The result reached by the majority opinion in this case confirms my belief that the federal requirements for disqualifying of a judge is better than ours.1 We should change our rule to accomplish the federal standards.

But even under our present rule, the time had passed in this divorce case in which the judge could be peremptorily disqualified. The majority opinion does not recognize the fact that a trial had taken place. It had. Section 20-2-104, W.S.1977, provides that:

*130“A divorce may be decreed by the district court of the county in which either party resides on the complaint of the aggrieved party on the grounds of irreconcilable differences in the marital relationship.” (Emphasis added.)

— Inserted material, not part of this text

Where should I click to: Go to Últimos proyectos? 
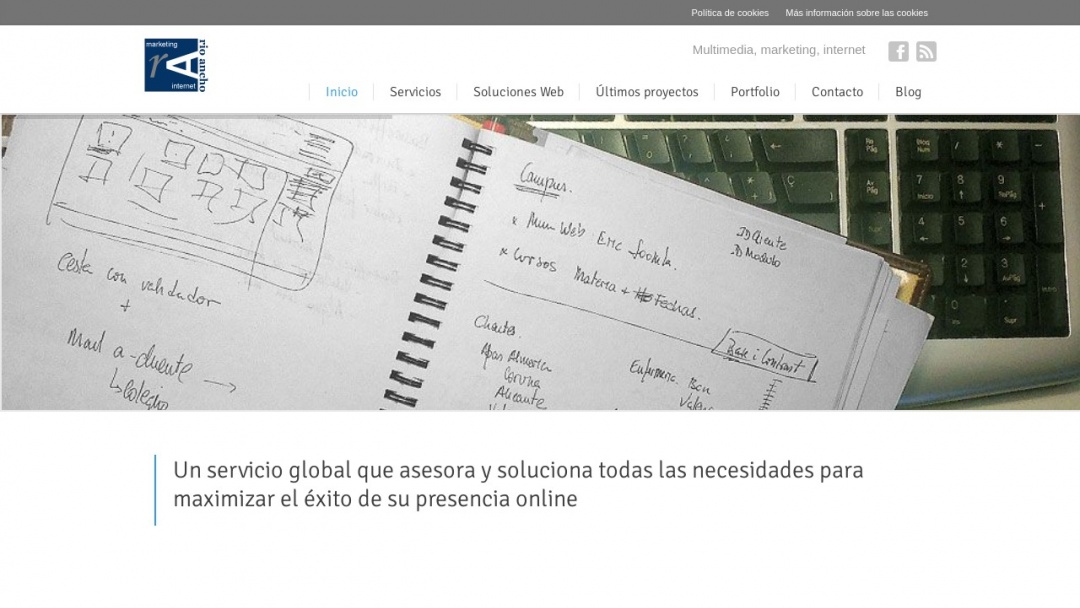[646, 91]

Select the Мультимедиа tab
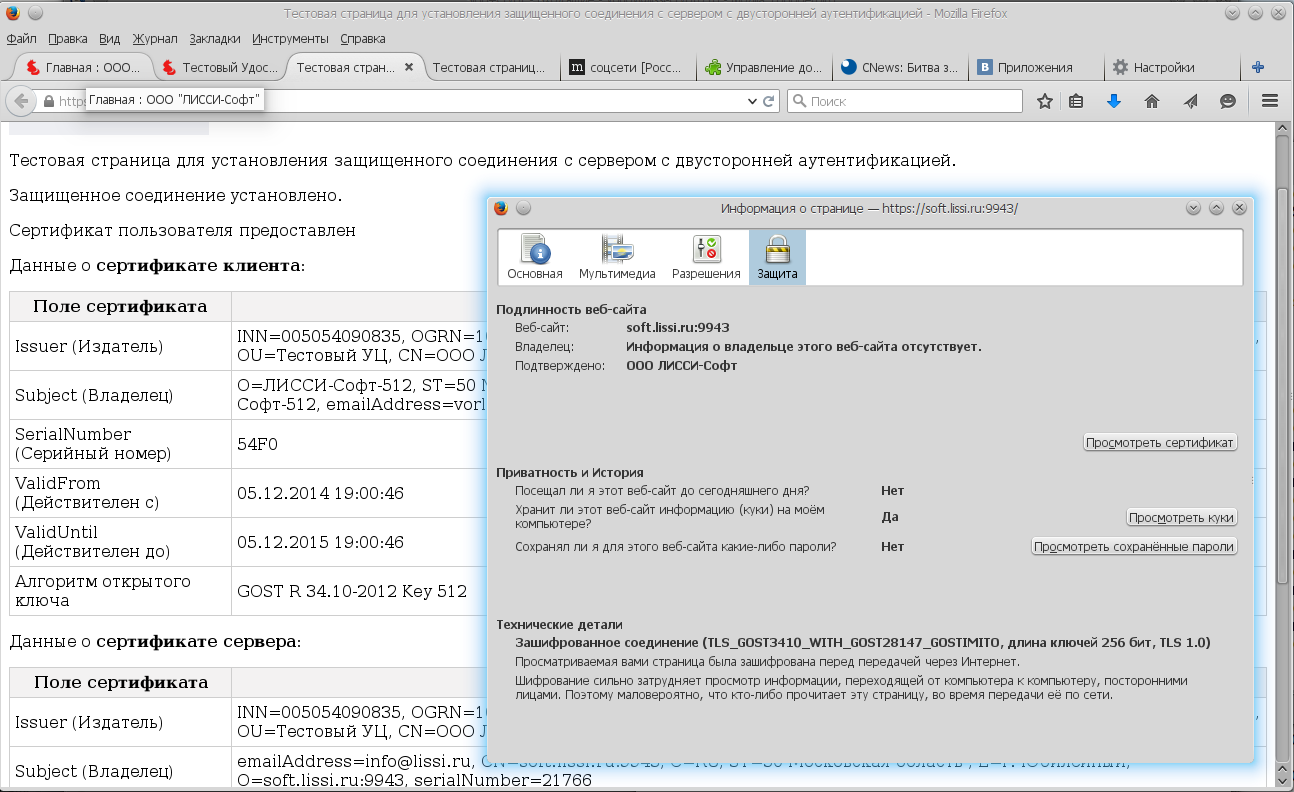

The decree must be based upon the determination that the required grounds exist. Section 20-2-114, W.S.1977, provides in pertinent part:

“In granting a divorce, the court shall make such disposition of the property of the parties as appears just and equitable, having regard for the respective merits of the parties and the condition in which they will be left by the divorce, the party through whom the property was acquired, and the burdens imposed upon the property for the benefit of either party and children. * * * ” (Emphasis added.)

It is the court that must make the disposition of the property, and it is the court that must decide that which is “just and equitable” with reference thereto. The parties cannot bind the court by a property settlement agreement. They must know that any property settlement agreement must appear just and equitable to the court — and this only after the court examines the evidence relative to the factors set forth in the foregoing quotation.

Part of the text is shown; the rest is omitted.